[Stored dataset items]
════════════════
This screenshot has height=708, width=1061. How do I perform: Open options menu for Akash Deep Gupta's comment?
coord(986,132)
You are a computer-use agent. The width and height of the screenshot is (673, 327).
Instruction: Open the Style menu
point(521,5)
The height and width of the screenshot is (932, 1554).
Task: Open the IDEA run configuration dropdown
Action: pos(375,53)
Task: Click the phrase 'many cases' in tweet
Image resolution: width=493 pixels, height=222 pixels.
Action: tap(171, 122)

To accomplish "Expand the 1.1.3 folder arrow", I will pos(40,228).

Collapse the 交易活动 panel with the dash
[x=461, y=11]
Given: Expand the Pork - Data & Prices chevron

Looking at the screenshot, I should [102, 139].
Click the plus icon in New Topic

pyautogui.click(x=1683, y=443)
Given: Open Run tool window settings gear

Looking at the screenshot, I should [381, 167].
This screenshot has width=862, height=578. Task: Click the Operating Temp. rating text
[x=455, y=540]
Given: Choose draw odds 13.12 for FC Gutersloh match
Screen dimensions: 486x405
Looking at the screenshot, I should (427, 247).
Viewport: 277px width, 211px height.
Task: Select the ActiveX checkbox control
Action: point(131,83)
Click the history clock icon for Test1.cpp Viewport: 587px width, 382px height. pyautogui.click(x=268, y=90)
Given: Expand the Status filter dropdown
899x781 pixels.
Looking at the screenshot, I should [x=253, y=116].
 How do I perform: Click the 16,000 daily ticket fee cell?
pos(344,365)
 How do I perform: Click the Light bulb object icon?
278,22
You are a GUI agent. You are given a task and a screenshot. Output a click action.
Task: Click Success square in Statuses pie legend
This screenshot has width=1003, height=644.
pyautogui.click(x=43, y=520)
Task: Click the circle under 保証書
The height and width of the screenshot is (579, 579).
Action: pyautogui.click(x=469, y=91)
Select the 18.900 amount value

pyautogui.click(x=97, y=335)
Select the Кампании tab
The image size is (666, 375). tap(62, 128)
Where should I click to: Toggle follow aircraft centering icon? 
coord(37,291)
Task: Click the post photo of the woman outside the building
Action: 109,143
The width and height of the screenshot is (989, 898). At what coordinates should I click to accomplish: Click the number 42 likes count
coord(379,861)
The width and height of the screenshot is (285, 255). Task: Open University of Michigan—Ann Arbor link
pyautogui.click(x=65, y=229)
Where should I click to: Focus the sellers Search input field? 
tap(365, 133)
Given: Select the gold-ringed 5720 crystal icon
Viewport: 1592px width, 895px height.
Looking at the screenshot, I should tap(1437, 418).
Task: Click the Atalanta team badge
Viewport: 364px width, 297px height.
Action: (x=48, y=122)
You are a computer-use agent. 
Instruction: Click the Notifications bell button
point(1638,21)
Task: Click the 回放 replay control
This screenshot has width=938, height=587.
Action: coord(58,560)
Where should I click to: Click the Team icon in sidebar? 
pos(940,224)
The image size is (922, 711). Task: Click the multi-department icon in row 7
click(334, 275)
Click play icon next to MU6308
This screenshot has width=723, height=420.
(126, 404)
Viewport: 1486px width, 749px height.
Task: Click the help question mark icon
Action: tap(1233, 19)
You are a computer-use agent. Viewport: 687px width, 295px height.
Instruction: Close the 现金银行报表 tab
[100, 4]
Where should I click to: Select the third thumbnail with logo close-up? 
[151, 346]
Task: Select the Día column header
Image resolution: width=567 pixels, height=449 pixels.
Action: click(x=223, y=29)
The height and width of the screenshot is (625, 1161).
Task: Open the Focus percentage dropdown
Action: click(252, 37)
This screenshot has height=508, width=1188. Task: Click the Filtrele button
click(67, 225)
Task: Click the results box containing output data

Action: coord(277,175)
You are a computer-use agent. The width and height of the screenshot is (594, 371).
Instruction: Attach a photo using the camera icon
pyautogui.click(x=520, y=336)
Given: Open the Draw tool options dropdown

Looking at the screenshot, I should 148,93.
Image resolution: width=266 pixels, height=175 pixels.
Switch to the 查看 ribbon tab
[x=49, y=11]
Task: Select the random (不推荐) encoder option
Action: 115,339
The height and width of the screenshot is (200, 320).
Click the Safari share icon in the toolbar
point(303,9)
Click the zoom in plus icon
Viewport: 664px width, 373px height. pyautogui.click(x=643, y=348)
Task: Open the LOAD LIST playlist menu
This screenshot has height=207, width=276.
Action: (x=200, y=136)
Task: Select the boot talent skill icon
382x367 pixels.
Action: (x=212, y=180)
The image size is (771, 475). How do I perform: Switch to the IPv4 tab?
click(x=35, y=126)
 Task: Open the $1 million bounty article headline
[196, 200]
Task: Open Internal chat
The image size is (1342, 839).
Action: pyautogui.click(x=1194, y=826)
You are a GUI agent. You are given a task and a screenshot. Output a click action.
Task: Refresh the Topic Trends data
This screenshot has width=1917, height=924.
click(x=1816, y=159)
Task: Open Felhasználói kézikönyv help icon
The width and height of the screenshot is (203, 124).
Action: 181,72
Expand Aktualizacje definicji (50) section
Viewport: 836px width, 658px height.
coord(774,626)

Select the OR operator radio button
════════════════
From the data above, reproduce word for word the lines running from the line with "This screenshot has width=862, height=578." to the line with "Given: Choose draw", ends included.

_Answer to this task_.
This screenshot has width=862, height=578. Task: Click the Operating Temp. rating text
[x=455, y=540]
Given: Choose draw odds 13.12 for FC Gutersloh match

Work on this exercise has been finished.